TASK OBJECTIVE =>
Reproduce the material below, substituting "desktop assistant" for every instance of "computer-use agent" and keeping everything else unchanged.

(Entries for locating text and elements)
☆ ☆ ☆ ☆ ☆
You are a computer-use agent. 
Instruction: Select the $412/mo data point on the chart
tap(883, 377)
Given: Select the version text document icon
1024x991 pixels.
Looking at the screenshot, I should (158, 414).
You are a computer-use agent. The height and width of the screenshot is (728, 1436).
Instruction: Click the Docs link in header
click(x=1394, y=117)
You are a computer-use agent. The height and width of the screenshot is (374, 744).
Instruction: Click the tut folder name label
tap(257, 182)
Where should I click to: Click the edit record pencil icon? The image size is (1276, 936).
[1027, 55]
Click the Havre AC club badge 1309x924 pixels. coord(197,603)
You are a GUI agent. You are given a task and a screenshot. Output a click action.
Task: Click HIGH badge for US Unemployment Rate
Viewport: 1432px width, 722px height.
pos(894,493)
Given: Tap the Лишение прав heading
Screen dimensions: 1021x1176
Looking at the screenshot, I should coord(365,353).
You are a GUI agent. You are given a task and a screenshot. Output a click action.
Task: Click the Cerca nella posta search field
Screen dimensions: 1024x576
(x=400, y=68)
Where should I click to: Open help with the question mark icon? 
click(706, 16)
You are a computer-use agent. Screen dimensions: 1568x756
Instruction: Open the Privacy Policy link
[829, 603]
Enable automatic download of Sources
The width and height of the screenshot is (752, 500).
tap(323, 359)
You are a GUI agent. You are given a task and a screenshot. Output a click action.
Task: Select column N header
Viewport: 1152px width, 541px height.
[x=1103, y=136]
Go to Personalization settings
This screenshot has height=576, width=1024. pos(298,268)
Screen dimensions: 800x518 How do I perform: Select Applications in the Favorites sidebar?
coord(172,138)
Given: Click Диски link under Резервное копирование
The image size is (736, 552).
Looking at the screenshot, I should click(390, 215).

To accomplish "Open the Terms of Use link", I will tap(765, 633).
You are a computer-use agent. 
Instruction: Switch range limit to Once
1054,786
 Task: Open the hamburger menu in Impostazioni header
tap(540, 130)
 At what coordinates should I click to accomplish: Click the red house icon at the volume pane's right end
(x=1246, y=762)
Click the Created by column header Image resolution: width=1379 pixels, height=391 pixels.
☆ ☆ ☆ ☆ ☆
EXERCISE RESPONSE =>
You are a desktop assistant. 
Instruction: Select the $412/mo data point on the chart
tap(883, 377)
Given: Select the version text document icon
1024x991 pixels.
Looking at the screenshot, I should (158, 414).
You are a desktop assistant. The height and width of the screenshot is (728, 1436).
Instruction: Click the Docs link in header
click(x=1394, y=117)
You are a desktop assistant. The height and width of the screenshot is (374, 744).
Instruction: Click the tut folder name label
tap(257, 182)
Where should I click to: Click the edit record pencil icon? The image size is (1276, 936).
[1027, 55]
Click the Havre AC club badge 1309x924 pixels. coord(197,603)
You are a GUI agent. You are given a task and a screenshot. Output a click action.
Task: Click HIGH badge for US Unemployment Rate
Viewport: 1432px width, 722px height.
pos(894,493)
Given: Tap the Лишение прав heading
Screen dimensions: 1021x1176
Looking at the screenshot, I should coord(365,353).
You are a GUI agent. You are given a task and a screenshot. Output a click action.
Task: Click the Cerca nella posta search field
Screen dimensions: 1024x576
(x=400, y=68)
Where should I click to: Open help with the question mark icon? 
click(706, 16)
You are a desktop assistant. Screen dimensions: 1568x756
Instruction: Open the Privacy Policy link
[829, 603]
Enable automatic download of Sources
The width and height of the screenshot is (752, 500).
tap(323, 359)
You are a GUI agent. You are given a task and a screenshot. Output a click action.
Task: Select column N header
Viewport: 1152px width, 541px height.
[x=1103, y=136]
Go to Personalization settings
This screenshot has height=576, width=1024. pos(298,268)
Screen dimensions: 800x518 How do I perform: Select Applications in the Favorites sidebar?
coord(172,138)
Given: Click Диски link under Резервное копирование
The image size is (736, 552).
Looking at the screenshot, I should click(390, 215).

To accomplish "Open the Terms of Use link", I will tap(765, 633).
You are a desktop assistant. 
Instruction: Switch range limit to Once
1054,786
 Task: Open the hamburger menu in Impostazioni header
tap(540, 130)
 At what coordinates should I click to accomplish: Click the red house icon at the volume pane's right end
(x=1246, y=762)
Click the Created by column header Image resolution: width=1379 pixels, height=391 pixels.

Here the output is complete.